Background

Acute movement disorders are infrequent manifestations of central nervous system demyelination. Our purpose is to highlight an extremely unusual relapse presentation in an MS patient with highly active disease.

Objectives

Non-applicable......................................................................................

Methods

Non-applicable......................................................................................

Results

We present the case of a 26-year-old female patient, diagnosed with Relapsing-Remitting MS at age 16. She was initially non-compliant with disease-modifying therapies and clinical follow up, experiencing multiple relapses during an eight-year period. She resumed follow-up at our institution in 2018, following two episodes of cervical myelitis without clinical motor involvement. Her neurological examination was noticeable for vertical non-fatigable nystagmus, asymmetric left-predominant hyperreflexia, and truncal ataxia. Re-baseline MRI performed in 2019 revealed multiple T2 lesions involving infratentorial, spinal cord, juxtacortical, and periventricular regions, none of which showed gadolinium enhancement. She was started on dimethyl fumarate 240mg bid in March 2020 with adherence.

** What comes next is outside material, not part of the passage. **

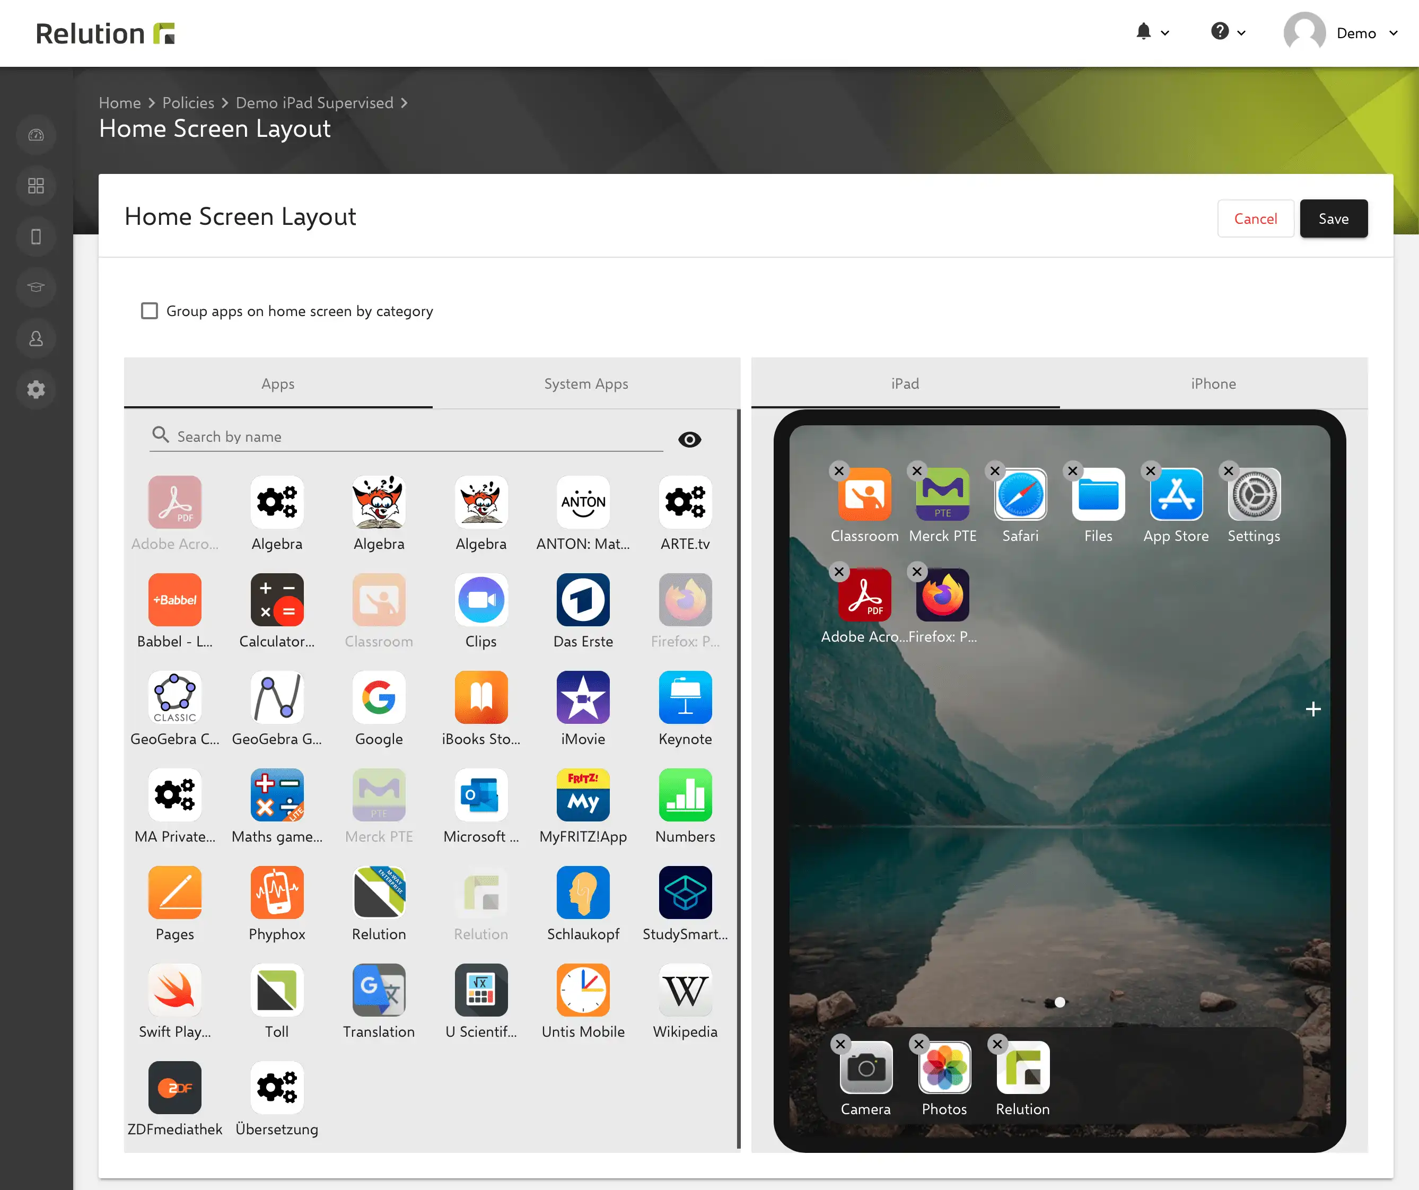Click the Untis Mobile app icon
This screenshot has width=1419, height=1190.
pos(582,990)
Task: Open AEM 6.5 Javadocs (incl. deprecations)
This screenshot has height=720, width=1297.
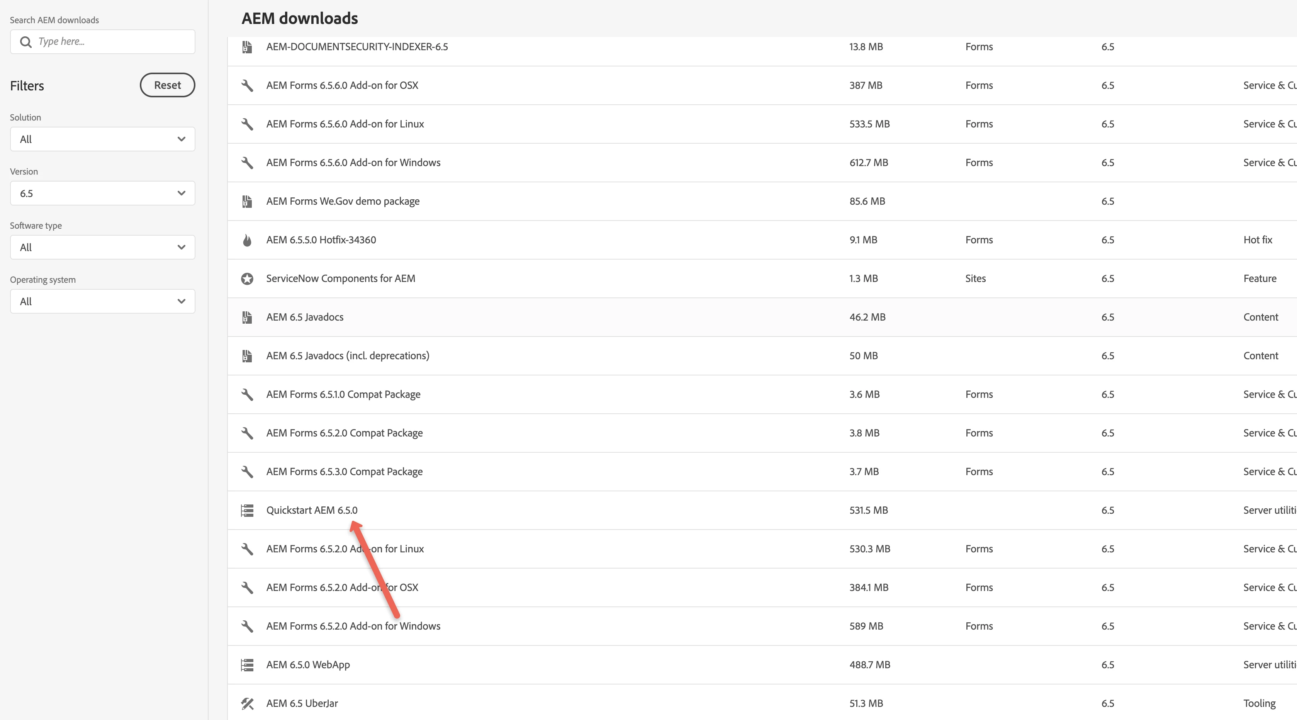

The patient consulted our MS outpatient clinic in May 2020, because of a 4-day history of continuous involuntary wavelike movements localized to the right side of her face. The patient’s spouse reported that the movements were unremitting during sleep. A video recording of this manifestation was obtained. Neurological examination at this time revealed continuous right-sided facial myokymia, more prominent around the orbicular and peri-labial muscles, not influenced by voluntary activity. There was no concurrent hemifacial spasm. Brain MRI documented a new hyperintense T2/FLAIR non-enhancing lesion in the pontine tegmentum, adjacent to the traject of the facial nerve and multiple gadolinium-enhancing lesions in the supratentorial compartment. The patient was offered intravenous methylprednisolone treatment but denied. She subsequently experienced full recovery within 3 weeks, with no abnormal facial movements detected at clinical reevaluation one-month later.

Conclusions

We described the case of an MS patient with a highly active disease course, presenting with continuous hemifacial wavelike movements related to a pontine demyelinating lesion. Although infrequent, strictly unilateral facial myokymia is a possible presentation of infratentorial MS relapse.